1.3 Säkulare Strömungen |  |
1.3.1 Französische Revolution |  |
In den Revolutionswirren nach 1789 beschreibt der Marquis de Condorcet den Kern der Idee den Menschenbildes mit der Freiheit des Menschen, den Wegen der Wahrheit, Tugend und des Glücks, seinen Rechten und der Würde seiner Natur.
Dies kann als Bekenntnis zu einem säkularen Glauben bzw. Grundsatz verstanden werden.
Dazu kommt der Glaube an die Wissenschaft.
Geistes- und Sozialwissenschaften erforschen die Verhaltensweisen vom Menschen.
Zu ergänzen ist der Glaube an die Politik,
das Bekenntnis durch politisches Handeln menschliches Dasein zu sichern und zu verbessern sowie das Heil des Menschen zu verwirklichen (vgl. die Macht der Revolution; die Bedeutung von Proletariat, Nation, Volk und später "Rasse"). Es geht um eine diesseitige Realisation.
Das Menschenbild wird durch gesellschaftliches Handeln gedacht.

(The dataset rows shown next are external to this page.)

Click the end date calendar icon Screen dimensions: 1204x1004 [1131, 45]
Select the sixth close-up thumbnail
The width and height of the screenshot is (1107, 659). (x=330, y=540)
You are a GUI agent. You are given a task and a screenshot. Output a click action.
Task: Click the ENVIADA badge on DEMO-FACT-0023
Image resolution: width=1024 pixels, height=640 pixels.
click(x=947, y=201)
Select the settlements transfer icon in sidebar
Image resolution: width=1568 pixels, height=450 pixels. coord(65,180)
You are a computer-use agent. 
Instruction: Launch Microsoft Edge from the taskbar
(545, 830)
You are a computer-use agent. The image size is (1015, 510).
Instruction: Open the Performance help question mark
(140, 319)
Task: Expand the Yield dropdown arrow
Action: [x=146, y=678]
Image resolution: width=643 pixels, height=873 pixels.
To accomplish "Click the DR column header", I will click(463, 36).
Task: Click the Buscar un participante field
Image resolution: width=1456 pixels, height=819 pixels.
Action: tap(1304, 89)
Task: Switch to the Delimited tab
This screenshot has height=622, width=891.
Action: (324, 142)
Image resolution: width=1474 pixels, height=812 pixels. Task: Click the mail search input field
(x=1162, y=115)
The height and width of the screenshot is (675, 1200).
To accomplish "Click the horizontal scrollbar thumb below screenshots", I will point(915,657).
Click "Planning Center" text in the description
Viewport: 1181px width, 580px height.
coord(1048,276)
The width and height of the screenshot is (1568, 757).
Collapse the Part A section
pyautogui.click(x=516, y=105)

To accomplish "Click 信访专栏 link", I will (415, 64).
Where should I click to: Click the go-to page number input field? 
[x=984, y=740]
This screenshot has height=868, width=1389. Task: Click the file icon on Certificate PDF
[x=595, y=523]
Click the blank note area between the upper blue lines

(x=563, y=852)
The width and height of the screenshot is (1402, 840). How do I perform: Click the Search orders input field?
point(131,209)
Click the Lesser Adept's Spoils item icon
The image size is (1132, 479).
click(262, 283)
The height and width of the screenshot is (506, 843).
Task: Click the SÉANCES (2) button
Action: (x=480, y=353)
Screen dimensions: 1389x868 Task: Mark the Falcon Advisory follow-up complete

1.3.2 19. und 20. Jahrhundert |  |
Revolutionäre Bewegungen des 19. und besonders des 20. Jahrhunderts sind von neuen Menschenbildern bzw. einem neuen Menschentypus angetrieben. Die folgenden Beispiele zeigen die unterschiedlichen ideellen und ideologischen Kontexte.
2 Menschenbild des Nationalsozialismus |  |
Die Sehnsucht nach einer Gemeinschaft, nach Autonomie, Abenteuern und Erlebnissen erfasste zu Beginn des 20. Jahrhunderts viele junge Menschen in Deutschland. Der Übergang vom Kaisertum zur demokratischen Republik lässt sich an Gemeinsamkeiten festmachen.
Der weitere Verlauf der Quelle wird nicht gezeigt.